It was one of those awful nights as a coach where you stare blankly out the bus window, wondering what in the world went wrong. As the bus carrying the girls’ basketball team made its way out of town and onto the highway, I sat across the aisle from the head coach. Even though I was the assistant coach, I still felt the weight of the embarrassing loss. However, from the back of the bus came the sound of laughter, joking, and goofiness. The jovial sounds escalated and I could practically feel the coach’s temperature rising from where I sat. Finally, he could take it no more. He got up, walked to the back of the bus and in a firm, yet controlled tone, said something along the lines of, “I don’t know what you girls are used to, but I’m not used to getting my tail handed to me like we just did! You better figure out what its gonna take to be mentally prepared and you better figure out how to take this game seriously! You girls should be embarrassed and instead you are acting like you don’t even care how bad that team made you look!” Needless to say, when he sat down, the rest of the bus ride was quiet. It took time, but throughout the season, the girls learned to think rightly and take the game more seriously. By the end of the season, the team was a play-off contender.
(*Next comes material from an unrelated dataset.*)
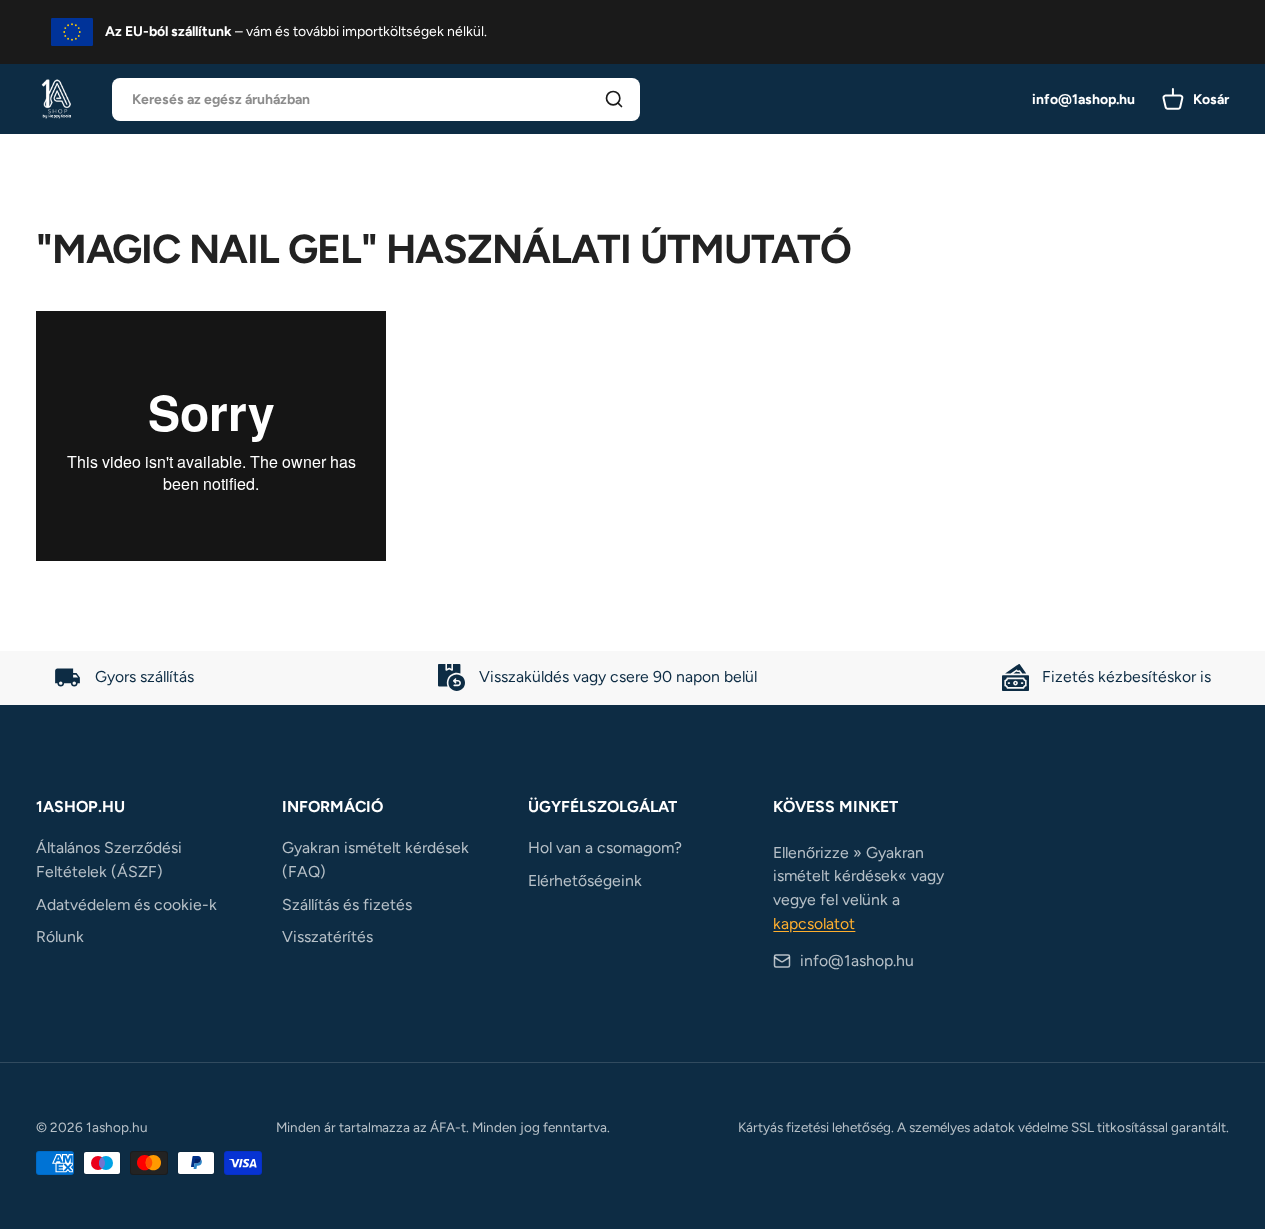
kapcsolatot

How you think, what you think about, and where your mind dwells makes a huge difference in life. One of the reasons Christians struggle is because they stop thinking biblically about their circumstances and the events that surround them. Instead, they begin thinking about themselves, how things affect them, how they aren’t getting what they want, or things are not the way they want them. In other words, as Christians, we can either think biblically or we can think selfishly. Either way, how we think matters. I was struck by this as I was reading through Psalm 104 this morning.
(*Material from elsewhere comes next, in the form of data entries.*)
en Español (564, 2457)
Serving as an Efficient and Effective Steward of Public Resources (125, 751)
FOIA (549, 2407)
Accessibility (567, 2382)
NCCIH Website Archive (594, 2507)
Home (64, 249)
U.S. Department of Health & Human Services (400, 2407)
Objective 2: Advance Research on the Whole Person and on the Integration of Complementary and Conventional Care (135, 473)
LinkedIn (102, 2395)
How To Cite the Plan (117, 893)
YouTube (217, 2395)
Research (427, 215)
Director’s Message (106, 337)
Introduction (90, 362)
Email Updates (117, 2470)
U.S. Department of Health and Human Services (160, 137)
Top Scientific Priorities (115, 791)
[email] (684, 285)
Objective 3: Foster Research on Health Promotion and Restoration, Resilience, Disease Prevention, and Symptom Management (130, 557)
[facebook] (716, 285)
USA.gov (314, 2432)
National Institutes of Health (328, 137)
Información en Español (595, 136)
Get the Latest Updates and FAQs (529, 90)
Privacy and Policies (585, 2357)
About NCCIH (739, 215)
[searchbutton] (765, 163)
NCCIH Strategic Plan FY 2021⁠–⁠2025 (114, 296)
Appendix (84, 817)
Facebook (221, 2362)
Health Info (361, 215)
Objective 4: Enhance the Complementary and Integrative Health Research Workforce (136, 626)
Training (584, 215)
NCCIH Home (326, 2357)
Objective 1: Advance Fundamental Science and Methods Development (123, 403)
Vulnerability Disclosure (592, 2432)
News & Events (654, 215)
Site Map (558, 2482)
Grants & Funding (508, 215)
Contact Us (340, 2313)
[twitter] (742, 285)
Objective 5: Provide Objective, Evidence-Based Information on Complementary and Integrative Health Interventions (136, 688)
Psalm 104 begins with these words: “Bless the Lord, O my soul!” Note the Psalmist begins with worship! He is making a choice to worship the Lord from the depths of his heart. As we read on, we see him write, “O Lord my God, You are very great: You are clothed with honor and majesty, who cover Yourself with light as with a garment, who stretch out the heavens like a curtain.” The Psalmist worships God because God is the great God! And, the great God is his God!
The Psalmist then goes on for the rest of the Psalm describing the greatness of God! He reigns from Heaven and is over all Creation. He “Laid the foundations of the earth, so that it should not be moved forever” (5). The Lord God put the sea exactly where He wanted it to be and hedged it in with mountains. He sent springs and creeks into the valleys for water, trees for the birds nest in and sing from, and grass for the animals to eat. He made the moon and the sun to mark the days and seasons. The Psalmist goes on to write, “O Lord, how manifold are Your works! In wisdom You have made them all. The earth is full of your possessions.” (24). The Psalmist continues describing how God provides food and life for all living things, even bringing new life into Creation. Throughout the Psalm, we see a picture of God’s sovereign goodness and wisdom exercised through the order of His Creation.
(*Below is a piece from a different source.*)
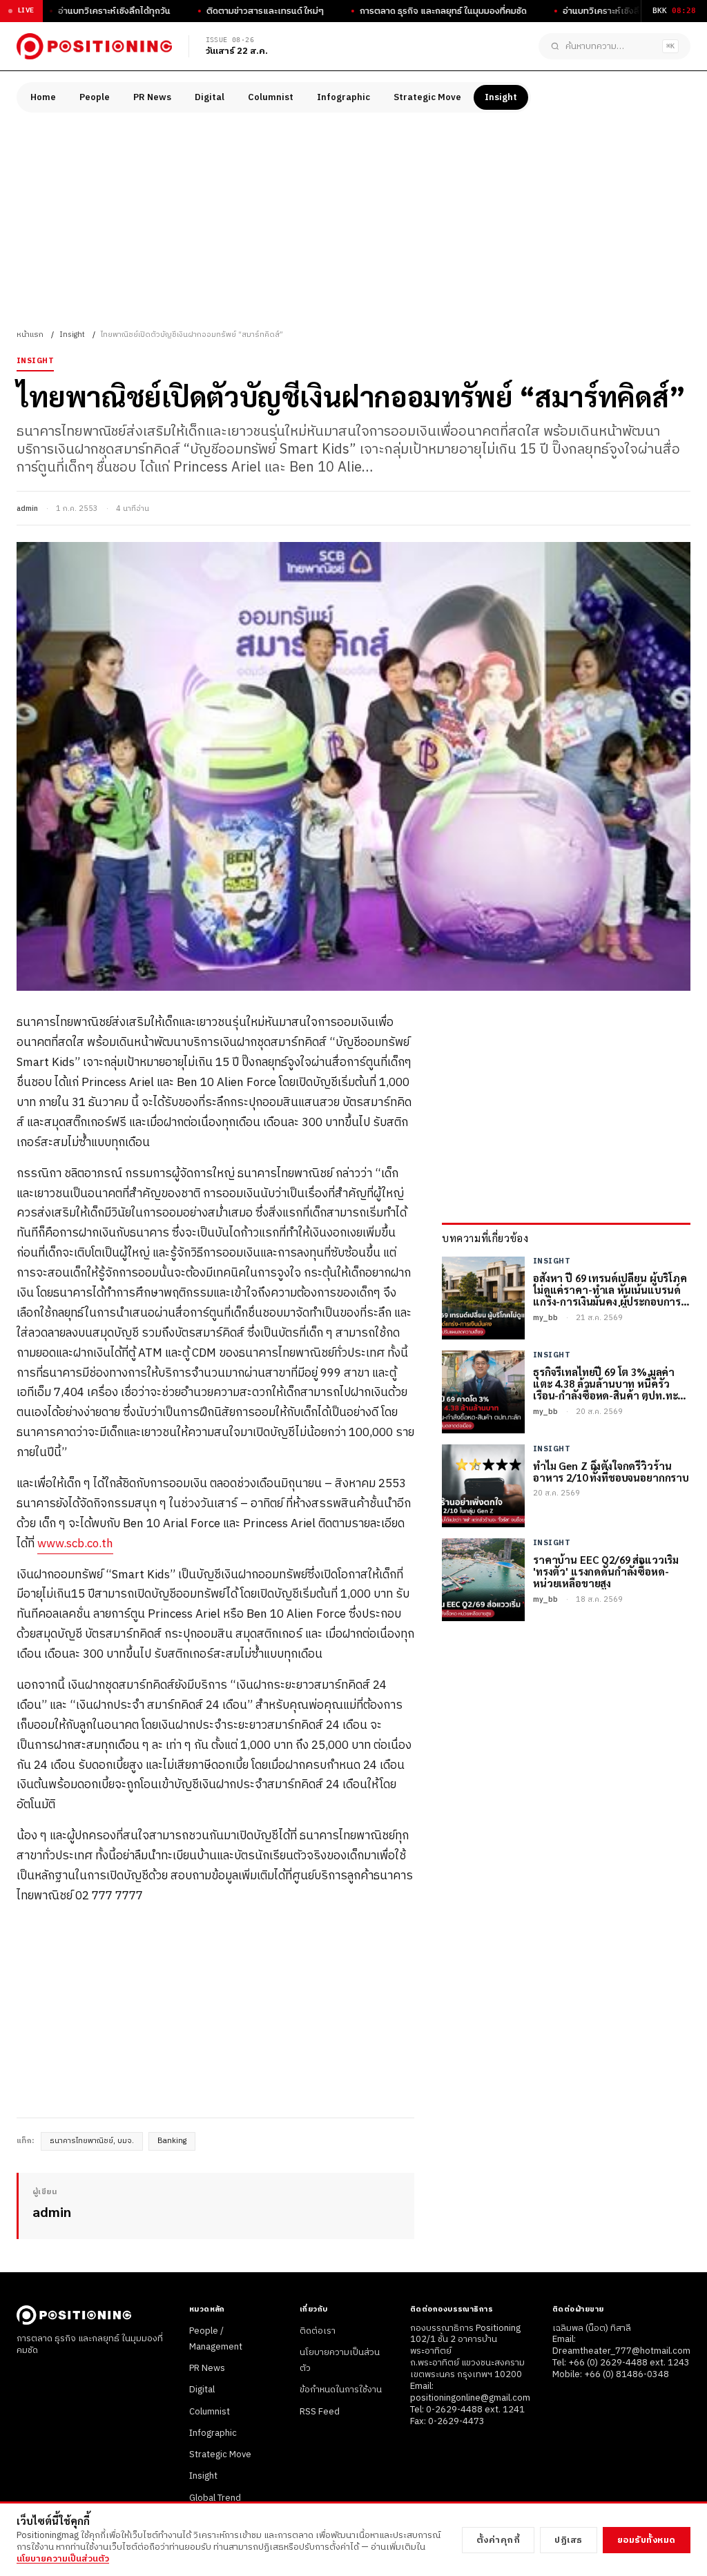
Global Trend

The Psalmist spends over 30 verses describing the greatness of God as seen in Creation! As the Psalm draws to a close, we read this: “May my meditation be sweet to Him; I will be glad in the Lord.” (34). What is the Psalmist getting at? Our thinking about life and our circumstances must line up with who God is! When we are ruled by anxiety and fear, we not thinking on the greatness of God! When are angry and controlling, we are not thinking on the greatness of God! When we are depressed and joyless, we are not thinking on the greatness of God! When we are complaining and disgruntled, we are not thinking on the greatness of God! In all of these instances, and countless others, our meditation is not sweet to God and we are not glad in Him. You see, our understanding of God and our faith in Him is directly proportional to how we view life.
So, here is the challenge for you and me. Are our thoughts and what we think about sweet to God? Or do our thoughts and what we think about discount the greatness of God? Are we glad in the Lord? Or is our gladness based upon circumstances being the way we want them thus revealing that we find our joy in something other than God? Psalm 104 reminds of the sovereignty, goodness, wisdom, and love of God and challenges us to think about life with those truths as foundational to the way we think. Thus, may our thoughts and what we think about reflect these truths! Oh…and spend some time in Psalm 104! It is wonderful food for the soul!